START Data to examine

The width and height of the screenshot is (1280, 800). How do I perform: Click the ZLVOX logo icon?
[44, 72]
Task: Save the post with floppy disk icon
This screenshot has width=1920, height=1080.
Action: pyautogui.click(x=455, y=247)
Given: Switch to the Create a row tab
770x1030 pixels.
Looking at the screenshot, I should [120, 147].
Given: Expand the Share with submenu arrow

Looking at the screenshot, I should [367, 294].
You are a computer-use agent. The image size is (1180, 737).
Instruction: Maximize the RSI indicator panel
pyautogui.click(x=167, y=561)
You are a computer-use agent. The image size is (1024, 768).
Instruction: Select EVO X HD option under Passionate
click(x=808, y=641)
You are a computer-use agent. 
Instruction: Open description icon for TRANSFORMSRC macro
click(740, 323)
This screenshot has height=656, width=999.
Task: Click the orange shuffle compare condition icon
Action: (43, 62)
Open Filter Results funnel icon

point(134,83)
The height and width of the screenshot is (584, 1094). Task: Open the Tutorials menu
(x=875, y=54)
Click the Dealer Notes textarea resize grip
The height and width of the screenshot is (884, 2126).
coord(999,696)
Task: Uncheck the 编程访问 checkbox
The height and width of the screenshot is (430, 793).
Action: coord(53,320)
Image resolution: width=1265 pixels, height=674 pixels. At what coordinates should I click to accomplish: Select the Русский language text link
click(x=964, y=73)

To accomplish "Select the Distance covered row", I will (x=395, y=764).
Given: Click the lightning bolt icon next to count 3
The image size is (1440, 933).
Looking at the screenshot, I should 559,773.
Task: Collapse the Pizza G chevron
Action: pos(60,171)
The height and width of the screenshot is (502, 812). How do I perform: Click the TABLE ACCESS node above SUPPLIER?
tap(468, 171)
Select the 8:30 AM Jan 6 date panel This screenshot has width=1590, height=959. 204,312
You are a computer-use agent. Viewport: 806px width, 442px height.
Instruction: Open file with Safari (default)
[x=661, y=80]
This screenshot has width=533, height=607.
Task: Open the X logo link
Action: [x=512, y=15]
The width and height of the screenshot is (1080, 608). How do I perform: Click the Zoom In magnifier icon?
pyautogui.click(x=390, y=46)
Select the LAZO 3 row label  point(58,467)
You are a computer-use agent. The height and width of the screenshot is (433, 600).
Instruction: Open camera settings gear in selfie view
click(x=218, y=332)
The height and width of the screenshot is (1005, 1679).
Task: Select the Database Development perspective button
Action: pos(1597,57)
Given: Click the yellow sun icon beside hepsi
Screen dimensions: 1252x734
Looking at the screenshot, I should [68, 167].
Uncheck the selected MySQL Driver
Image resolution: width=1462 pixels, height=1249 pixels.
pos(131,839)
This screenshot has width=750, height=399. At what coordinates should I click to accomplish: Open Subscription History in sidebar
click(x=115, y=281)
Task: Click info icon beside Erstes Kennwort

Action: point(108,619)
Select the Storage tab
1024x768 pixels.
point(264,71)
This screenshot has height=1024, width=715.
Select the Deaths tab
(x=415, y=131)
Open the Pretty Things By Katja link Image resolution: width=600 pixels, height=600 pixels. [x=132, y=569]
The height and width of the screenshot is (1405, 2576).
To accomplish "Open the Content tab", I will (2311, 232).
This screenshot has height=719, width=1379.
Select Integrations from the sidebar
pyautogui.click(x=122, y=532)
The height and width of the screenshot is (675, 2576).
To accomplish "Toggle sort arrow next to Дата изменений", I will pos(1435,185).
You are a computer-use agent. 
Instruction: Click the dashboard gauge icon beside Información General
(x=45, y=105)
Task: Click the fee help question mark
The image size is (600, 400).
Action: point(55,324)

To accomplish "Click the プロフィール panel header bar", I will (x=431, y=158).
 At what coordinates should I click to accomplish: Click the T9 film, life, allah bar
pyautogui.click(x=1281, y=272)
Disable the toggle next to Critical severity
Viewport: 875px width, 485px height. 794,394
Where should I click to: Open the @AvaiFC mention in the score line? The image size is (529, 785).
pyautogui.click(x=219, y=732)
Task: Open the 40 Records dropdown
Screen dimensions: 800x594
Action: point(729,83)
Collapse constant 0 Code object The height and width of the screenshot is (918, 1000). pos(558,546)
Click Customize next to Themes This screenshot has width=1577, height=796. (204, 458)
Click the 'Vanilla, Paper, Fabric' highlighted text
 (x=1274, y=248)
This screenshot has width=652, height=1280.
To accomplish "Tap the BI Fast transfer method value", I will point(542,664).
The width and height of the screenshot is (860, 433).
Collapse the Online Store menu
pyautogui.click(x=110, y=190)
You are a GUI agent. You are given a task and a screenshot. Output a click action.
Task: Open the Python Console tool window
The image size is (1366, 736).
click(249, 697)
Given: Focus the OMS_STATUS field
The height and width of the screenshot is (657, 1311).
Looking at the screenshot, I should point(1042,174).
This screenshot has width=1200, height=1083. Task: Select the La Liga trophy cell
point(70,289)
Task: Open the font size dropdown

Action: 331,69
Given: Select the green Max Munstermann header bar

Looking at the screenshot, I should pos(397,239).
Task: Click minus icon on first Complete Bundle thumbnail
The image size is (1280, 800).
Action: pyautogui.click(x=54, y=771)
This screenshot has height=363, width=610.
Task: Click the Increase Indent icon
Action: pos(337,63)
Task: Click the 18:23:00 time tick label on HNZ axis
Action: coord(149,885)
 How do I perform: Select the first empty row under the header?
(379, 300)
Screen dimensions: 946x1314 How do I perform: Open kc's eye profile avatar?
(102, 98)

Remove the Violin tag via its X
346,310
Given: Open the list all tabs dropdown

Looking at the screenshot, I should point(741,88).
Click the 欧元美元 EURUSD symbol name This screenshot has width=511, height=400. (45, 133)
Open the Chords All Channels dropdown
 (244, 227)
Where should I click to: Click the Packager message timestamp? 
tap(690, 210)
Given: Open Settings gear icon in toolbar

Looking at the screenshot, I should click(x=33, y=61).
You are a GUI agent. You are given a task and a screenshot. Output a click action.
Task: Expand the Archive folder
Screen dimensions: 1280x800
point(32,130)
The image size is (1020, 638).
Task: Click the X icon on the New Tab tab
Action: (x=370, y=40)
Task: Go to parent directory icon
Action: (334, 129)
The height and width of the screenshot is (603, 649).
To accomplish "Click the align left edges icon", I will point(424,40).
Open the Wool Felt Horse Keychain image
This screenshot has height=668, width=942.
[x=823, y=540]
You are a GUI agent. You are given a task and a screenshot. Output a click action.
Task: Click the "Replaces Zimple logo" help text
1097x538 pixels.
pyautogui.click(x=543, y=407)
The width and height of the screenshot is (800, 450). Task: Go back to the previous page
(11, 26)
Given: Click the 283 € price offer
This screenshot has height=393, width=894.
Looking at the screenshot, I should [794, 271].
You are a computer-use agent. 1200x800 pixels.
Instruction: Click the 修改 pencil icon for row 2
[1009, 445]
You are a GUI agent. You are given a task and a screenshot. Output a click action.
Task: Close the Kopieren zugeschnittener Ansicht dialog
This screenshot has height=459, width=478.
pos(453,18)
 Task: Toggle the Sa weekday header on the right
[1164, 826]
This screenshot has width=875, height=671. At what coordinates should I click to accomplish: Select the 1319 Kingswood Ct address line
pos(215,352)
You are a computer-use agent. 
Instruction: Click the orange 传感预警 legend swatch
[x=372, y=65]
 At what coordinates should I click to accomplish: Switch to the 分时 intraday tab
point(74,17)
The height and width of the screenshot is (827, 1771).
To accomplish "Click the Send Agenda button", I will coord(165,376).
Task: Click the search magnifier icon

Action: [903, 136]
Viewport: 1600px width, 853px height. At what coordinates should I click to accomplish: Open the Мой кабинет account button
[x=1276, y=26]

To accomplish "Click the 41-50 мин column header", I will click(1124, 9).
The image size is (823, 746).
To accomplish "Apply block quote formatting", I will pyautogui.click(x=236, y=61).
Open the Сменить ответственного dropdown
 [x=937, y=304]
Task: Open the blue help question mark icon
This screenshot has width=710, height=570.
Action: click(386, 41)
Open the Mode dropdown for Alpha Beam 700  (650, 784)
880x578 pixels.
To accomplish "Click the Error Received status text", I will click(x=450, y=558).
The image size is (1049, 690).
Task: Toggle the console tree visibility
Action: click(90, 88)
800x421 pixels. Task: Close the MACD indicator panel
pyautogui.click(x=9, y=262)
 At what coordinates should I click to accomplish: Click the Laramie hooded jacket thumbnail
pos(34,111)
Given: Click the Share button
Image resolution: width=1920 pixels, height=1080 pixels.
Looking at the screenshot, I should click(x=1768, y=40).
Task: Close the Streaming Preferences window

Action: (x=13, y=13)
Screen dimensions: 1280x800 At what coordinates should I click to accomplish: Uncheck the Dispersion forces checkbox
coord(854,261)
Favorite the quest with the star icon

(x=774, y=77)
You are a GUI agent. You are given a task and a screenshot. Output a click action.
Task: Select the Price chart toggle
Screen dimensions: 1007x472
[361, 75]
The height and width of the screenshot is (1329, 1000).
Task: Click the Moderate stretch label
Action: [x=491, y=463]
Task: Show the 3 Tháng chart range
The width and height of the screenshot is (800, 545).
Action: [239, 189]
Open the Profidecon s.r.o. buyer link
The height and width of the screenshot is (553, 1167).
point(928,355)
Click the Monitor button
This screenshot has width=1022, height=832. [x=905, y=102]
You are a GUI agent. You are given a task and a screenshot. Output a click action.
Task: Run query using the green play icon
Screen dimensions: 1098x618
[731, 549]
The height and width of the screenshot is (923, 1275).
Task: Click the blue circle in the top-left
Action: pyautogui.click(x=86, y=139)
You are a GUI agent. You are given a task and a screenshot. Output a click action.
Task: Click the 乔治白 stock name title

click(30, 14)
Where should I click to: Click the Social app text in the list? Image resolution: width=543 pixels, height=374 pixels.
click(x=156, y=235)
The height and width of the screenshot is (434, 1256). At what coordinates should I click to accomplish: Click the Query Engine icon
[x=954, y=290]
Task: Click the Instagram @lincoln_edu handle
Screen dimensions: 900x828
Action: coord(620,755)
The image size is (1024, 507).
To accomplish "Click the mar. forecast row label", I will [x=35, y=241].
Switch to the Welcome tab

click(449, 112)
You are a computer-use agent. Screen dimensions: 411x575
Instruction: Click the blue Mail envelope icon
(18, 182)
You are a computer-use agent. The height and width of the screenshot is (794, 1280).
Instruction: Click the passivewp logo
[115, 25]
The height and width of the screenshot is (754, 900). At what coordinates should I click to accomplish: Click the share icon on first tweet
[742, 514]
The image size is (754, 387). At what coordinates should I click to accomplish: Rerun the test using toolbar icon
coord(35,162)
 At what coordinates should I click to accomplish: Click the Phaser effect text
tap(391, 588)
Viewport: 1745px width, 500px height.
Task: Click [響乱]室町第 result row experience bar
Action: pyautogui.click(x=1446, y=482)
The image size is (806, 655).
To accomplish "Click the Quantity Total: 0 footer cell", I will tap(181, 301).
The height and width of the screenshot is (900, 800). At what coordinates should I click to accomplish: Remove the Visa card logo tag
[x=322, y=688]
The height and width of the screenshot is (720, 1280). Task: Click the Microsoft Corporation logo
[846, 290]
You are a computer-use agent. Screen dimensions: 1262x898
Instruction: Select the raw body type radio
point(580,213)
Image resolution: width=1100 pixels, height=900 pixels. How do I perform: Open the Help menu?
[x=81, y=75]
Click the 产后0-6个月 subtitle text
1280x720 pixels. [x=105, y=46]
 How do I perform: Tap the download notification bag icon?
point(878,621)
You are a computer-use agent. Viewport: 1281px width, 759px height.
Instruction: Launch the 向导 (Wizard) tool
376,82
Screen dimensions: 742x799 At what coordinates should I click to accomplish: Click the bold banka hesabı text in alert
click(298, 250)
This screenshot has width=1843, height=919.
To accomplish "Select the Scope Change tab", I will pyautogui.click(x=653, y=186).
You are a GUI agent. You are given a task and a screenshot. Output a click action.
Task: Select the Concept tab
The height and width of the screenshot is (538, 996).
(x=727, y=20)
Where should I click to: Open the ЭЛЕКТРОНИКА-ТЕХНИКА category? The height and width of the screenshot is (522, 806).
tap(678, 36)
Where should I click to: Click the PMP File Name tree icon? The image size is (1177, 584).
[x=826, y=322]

END Data to examine

Restate, word for word and with nothing added, the lines from the beginning of the records above through the line that contains "Given: Click the lightning".

The width and height of the screenshot is (1280, 800). How do I perform: Click the ZLVOX logo icon?
[44, 72]
Task: Save the post with floppy disk icon
This screenshot has width=1920, height=1080.
Action: pyautogui.click(x=455, y=247)
Given: Switch to the Create a row tab
770x1030 pixels.
Looking at the screenshot, I should [120, 147].
Given: Expand the Share with submenu arrow

Looking at the screenshot, I should [367, 294].
You are a computer-use agent. The image size is (1180, 737).
Instruction: Maximize the RSI indicator panel
pyautogui.click(x=167, y=561)
You are a computer-use agent. The image size is (1024, 768).
Instruction: Select EVO X HD option under Passionate
click(x=808, y=641)
You are a computer-use agent. 
Instruction: Open description icon for TRANSFORMSRC macro
click(740, 323)
This screenshot has height=656, width=999.
Task: Click the orange shuffle compare condition icon
Action: (43, 62)
Open Filter Results funnel icon

point(134,83)
The height and width of the screenshot is (584, 1094). Task: Open the Tutorials menu
(x=875, y=54)
Click the Dealer Notes textarea resize grip
The height and width of the screenshot is (884, 2126).
coord(999,696)
Task: Uncheck the 编程访问 checkbox
The height and width of the screenshot is (430, 793).
Action: coord(53,320)
Image resolution: width=1265 pixels, height=674 pixels. At what coordinates should I click to accomplish: Select the Русский language text link
click(x=964, y=73)

To accomplish "Select the Distance covered row", I will (x=395, y=764).
Given: Click the lightning bolt icon next to count 3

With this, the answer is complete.